Reproduce verbatim the portion of the listing that opens with the line containing "I Agree (73, 762)" and closes with the line containing "DATENSCHUTZ (37, 1103)", both included. Omit the pictures from your answer.

_____

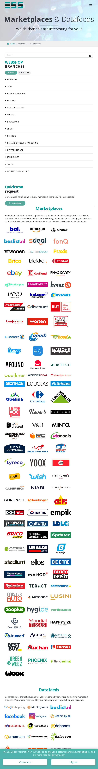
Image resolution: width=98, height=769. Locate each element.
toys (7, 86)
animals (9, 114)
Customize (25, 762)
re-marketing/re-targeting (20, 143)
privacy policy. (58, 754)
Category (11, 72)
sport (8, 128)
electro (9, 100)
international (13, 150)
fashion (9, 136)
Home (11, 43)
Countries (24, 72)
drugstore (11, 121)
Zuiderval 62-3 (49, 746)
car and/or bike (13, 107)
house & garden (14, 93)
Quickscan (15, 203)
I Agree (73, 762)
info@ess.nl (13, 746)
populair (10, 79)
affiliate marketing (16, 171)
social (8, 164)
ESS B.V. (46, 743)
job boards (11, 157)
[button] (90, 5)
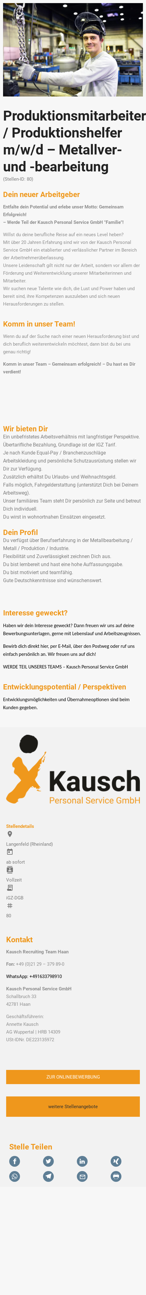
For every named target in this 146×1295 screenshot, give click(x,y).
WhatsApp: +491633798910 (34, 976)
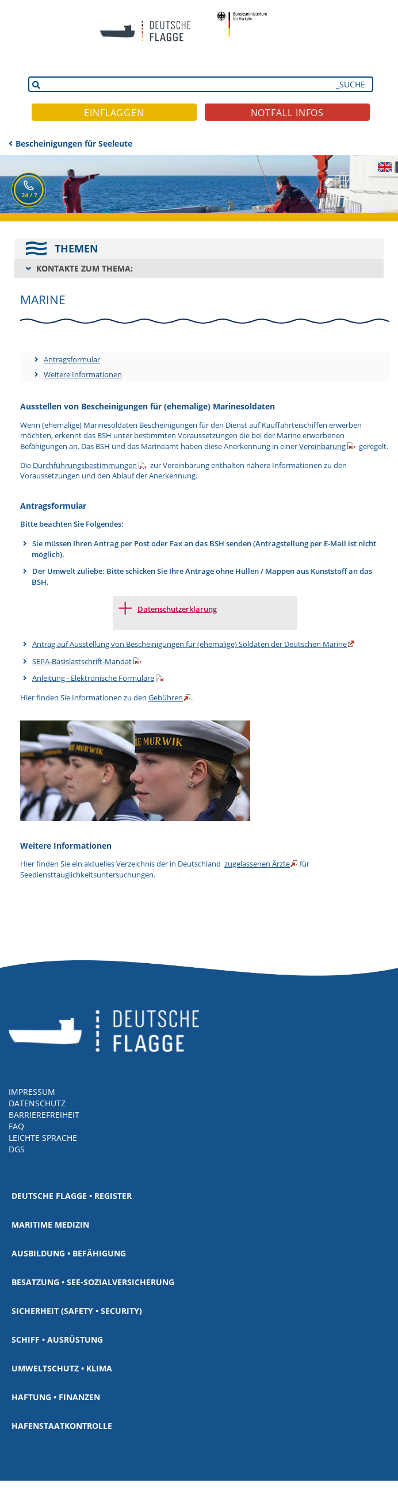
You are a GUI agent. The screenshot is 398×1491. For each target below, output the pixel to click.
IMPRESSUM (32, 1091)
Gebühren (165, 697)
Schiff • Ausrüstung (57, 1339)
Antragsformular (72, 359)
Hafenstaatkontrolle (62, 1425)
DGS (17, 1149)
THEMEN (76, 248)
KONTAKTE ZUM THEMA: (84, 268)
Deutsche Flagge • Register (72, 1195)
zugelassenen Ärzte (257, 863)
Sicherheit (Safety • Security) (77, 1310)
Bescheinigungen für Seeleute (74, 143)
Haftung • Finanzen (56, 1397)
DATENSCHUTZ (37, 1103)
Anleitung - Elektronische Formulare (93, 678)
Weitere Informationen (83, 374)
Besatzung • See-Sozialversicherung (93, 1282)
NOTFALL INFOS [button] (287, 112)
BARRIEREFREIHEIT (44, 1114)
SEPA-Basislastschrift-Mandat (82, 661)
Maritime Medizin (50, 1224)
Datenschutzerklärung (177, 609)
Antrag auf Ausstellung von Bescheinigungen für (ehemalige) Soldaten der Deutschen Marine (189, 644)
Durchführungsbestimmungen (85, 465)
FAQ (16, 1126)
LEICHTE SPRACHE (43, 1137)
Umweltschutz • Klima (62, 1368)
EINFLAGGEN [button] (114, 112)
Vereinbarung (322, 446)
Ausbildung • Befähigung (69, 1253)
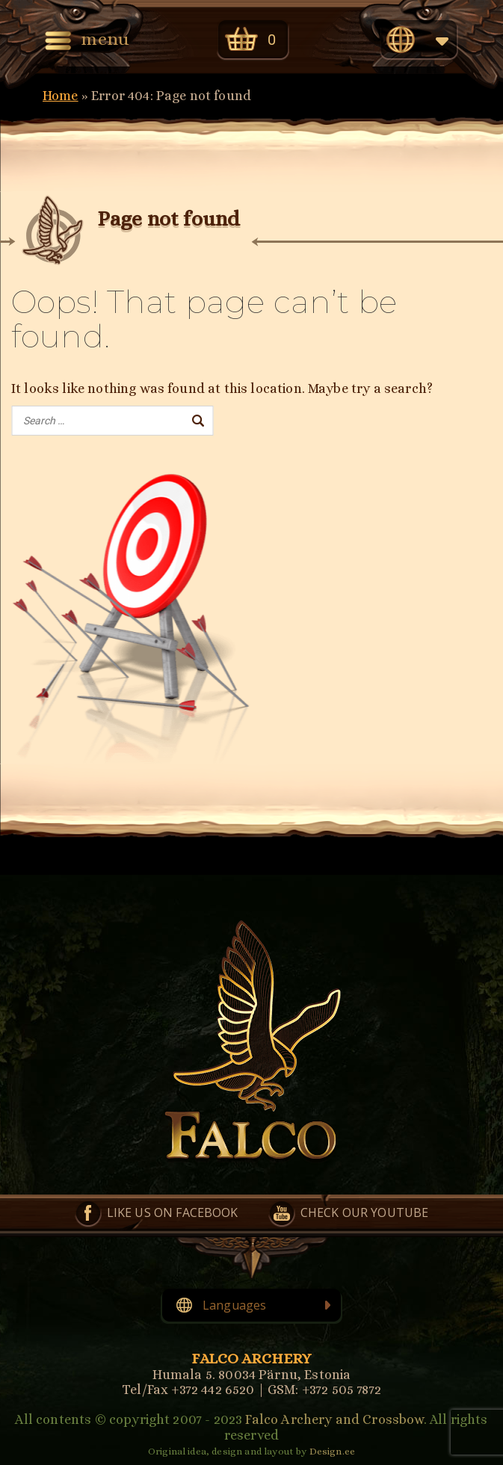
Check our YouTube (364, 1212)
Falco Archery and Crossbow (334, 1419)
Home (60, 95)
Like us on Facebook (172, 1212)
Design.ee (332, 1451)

_____

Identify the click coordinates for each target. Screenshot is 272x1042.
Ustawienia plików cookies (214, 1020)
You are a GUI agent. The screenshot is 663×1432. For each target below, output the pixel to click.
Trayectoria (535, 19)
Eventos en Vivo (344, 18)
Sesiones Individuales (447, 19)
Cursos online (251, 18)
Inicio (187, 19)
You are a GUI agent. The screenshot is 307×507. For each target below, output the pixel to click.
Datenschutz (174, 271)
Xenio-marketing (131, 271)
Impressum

_____

**Problem solution:**
I Agree (73, 762)
info@ess.nl (13, 746)
populair (10, 79)
affiliate marketing (16, 171)
social (8, 164)
ESS B.V. (46, 743)
job boards (11, 157)
[button] (90, 5)
For every named target in this 146×1295 screenshot, give click(x,y).
WhatsApp: +491633798910 (34, 976)
You are a GUI agent. The screenshot is 398×1491. For each target below, output the pixel to click.
IMPRESSUM (32, 1091)
Gebühren (165, 697)
Schiff • Ausrüstung (57, 1339)
Antragsformular (72, 359)
Hafenstaatkontrolle (62, 1425)
DGS (17, 1149)
THEMEN (76, 248)
KONTAKTE ZUM THEMA: (84, 268)
Deutsche Flagge • Register (72, 1195)
zugelassenen Ärzte (257, 863)
Sicherheit (Safety • Security) (77, 1310)
Bescheinigungen für Seeleute (74, 143)
Haftung • Finanzen (56, 1397)
DATENSCHUTZ (37, 1103)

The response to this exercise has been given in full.